Я пришел к следующему списку наборов шифров, которые я вывел TLS 1.0.
TLS_DHE_DSS_WITH_3DES_EDE_CBC_SHA
TLS_DHE_DSS_WITH_AES_128_CBC_SHA
TLS_DHE_DSS_WITH_AES_256_CBC_SHA
TLS_RSA_WITH_3DES_EDE_CBC_SHA
TLS_RSA_WITH_AES_128_CBC_SHA
TLS_RSA_WITH_AES_256_CBC_SHA
Я поместил этот список в поле следующей политики: Конфигурация компьютера | Административные шаблоны | Сеть | Настройки конфигурации SSL | SSL Cipher Suite Заказать
Этого достаточно? Является ли какой-либо из наборов в моем списке не TLS 1.0? Существуют ли какие-либо другие комплекты TLS 1.0, поддерживаемые IIS7, которых нет в списке?
Сервером, кстати, является Windows Server 2008 R2.
Спасибо
5 ответов
Ограничение наборов шифров не является правильным методом, так как они могут быть согласованы клиентом SSLv3, что приведет к SSLv3. Лучший способ - следовать статье, на которую указал Роберт ( http://support.microsoft.com/kb/187498), и установить правильные ключи реестра. Все, кроме этого, подвержено ошибкам.

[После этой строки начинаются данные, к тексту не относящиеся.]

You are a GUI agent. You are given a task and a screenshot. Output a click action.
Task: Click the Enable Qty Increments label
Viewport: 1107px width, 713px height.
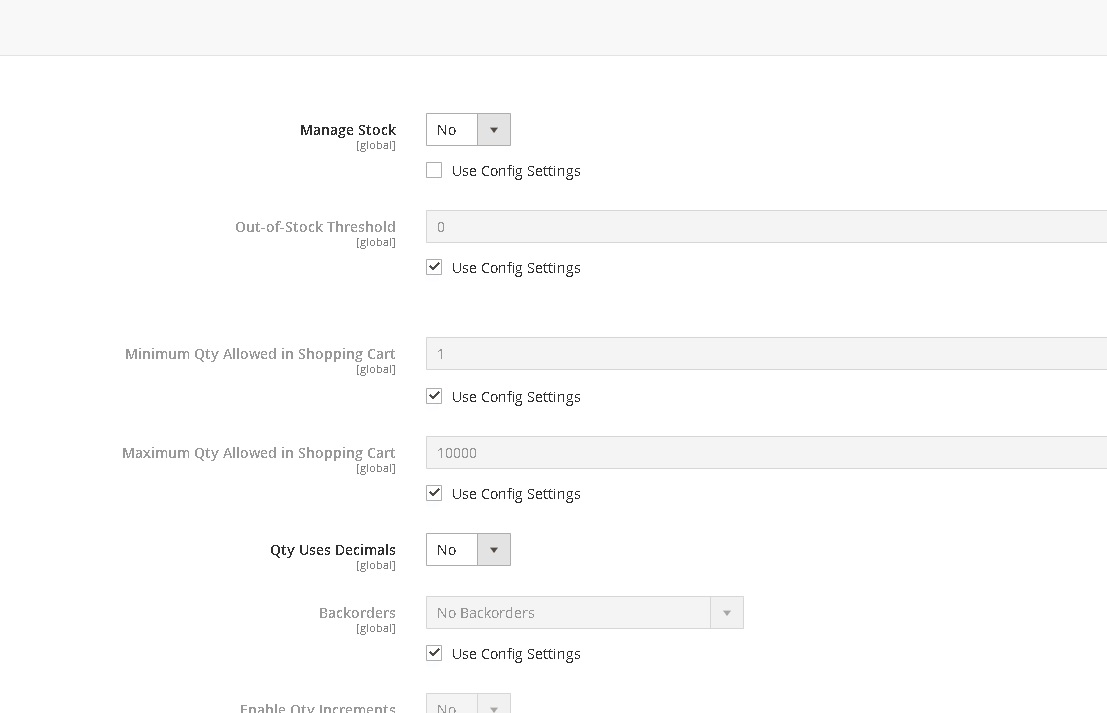tap(318, 707)
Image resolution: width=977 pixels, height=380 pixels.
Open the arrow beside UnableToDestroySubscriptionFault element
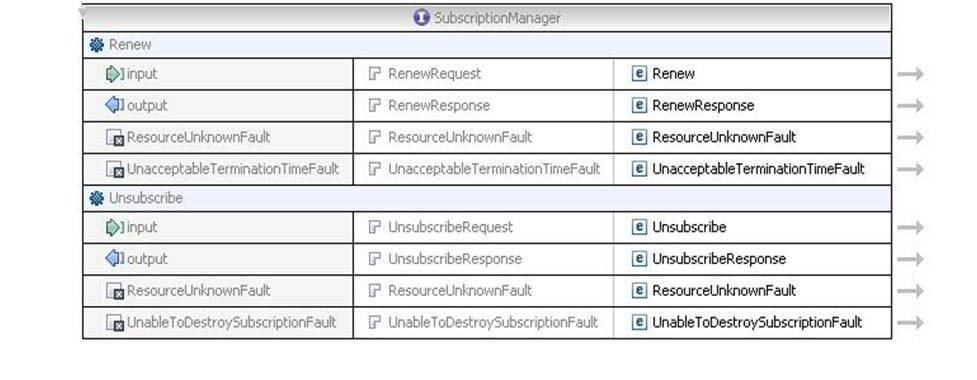tap(910, 323)

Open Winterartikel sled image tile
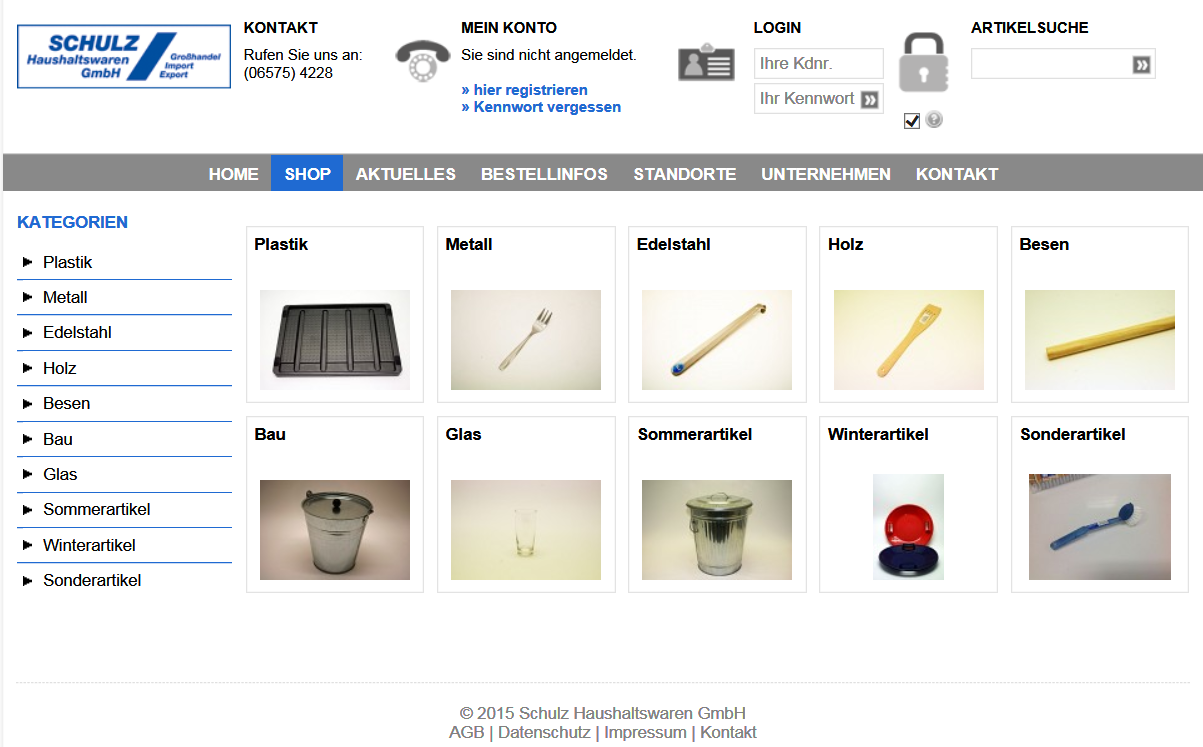click(908, 527)
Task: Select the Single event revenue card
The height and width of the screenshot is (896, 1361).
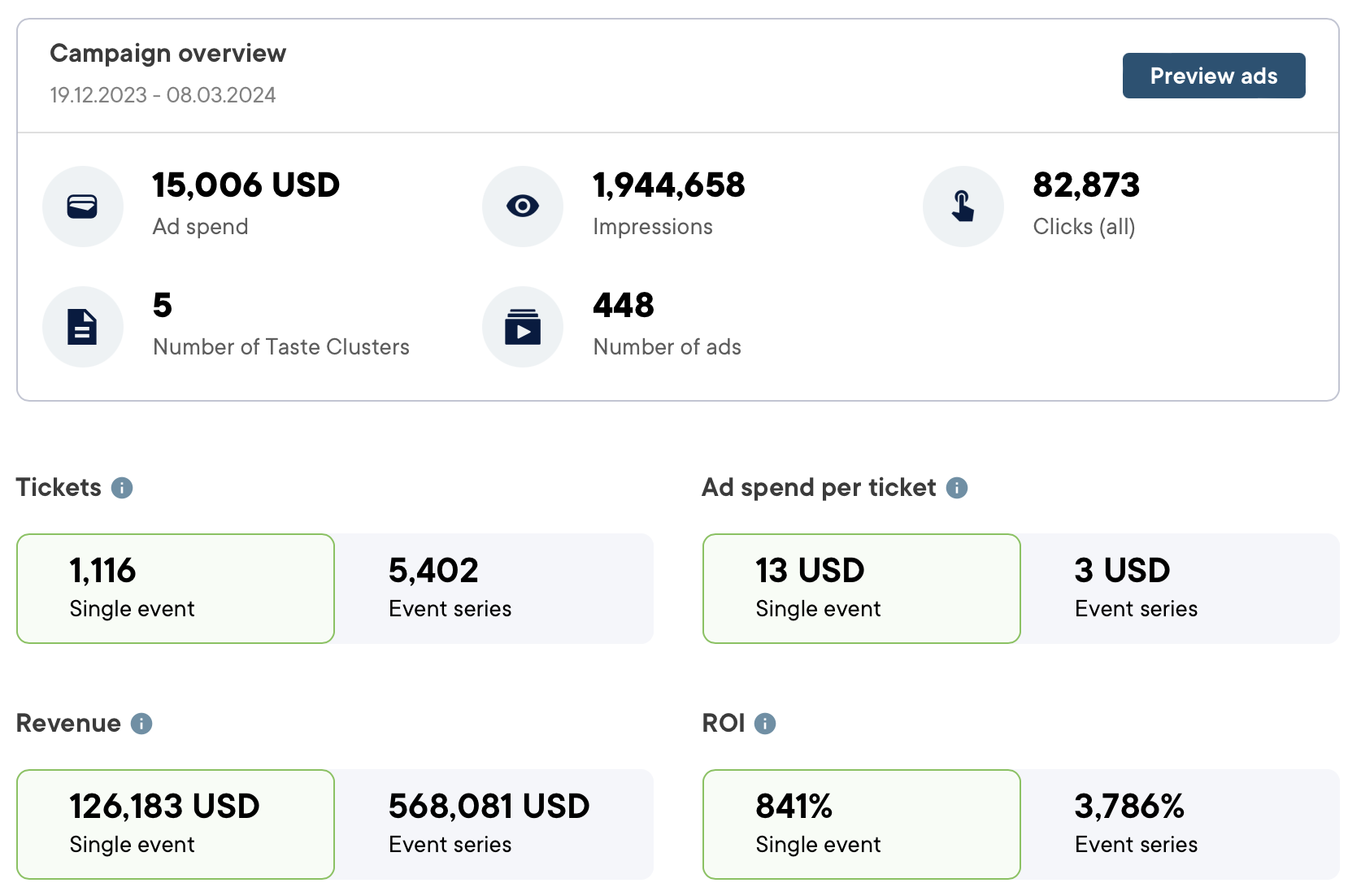Action: pyautogui.click(x=175, y=824)
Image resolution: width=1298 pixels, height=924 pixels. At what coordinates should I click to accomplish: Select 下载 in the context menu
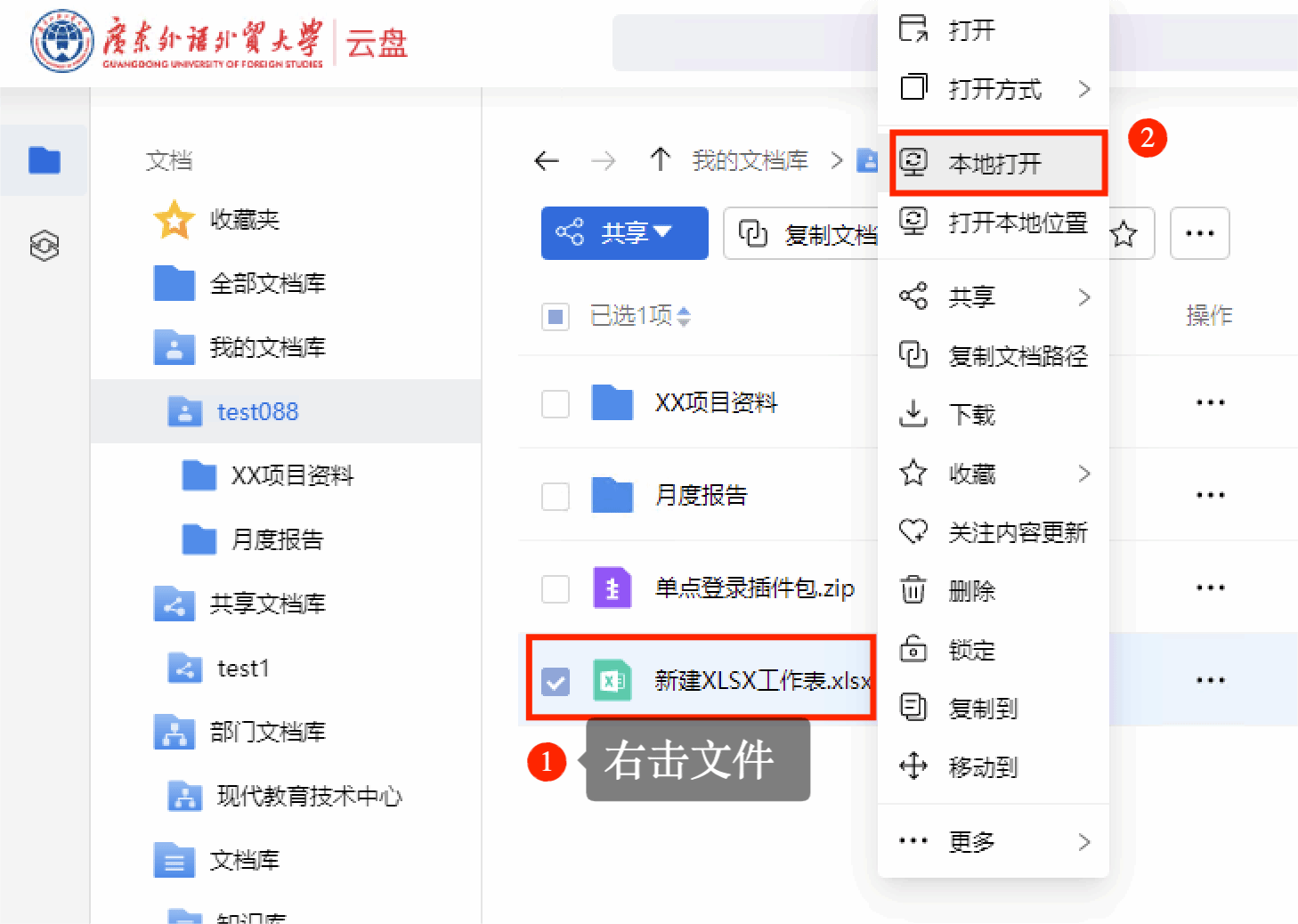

Вы будете следовать процедуре, аналогичной http://www.sslshopper.com/article-how-to-disable-ssl-2.0-in-iis-7.html за исключением того, что вы отключите не только SSL 2.0
http://support.microsoft.com/kb/187498 также имеет информацию
Компания под названием Nartac software выпускает бесплатное средство настройки IIS Crypto, которое можно использовать для включения / отключения протоколов и комплектов шифров в IIS в Windows 2003, 2008 и 2012. Оно также поставляется с шаблонами для настройки IIS на совместимость с FIPS 140.2, интегрируется с анализатор сайтов Qualys SSL для тестирования общедоступных URL-адресов, а также список других инструментов проверки, которые можно использовать для проверки внутренних сайтов.
Проверьте это Ограничить веб-сайт для определенного крипто-протокола. То же самое отлично работает для IIS 7 / 7.5.
Список всех поддерживаемых шифров в win2008. Это может быть хорошим началом.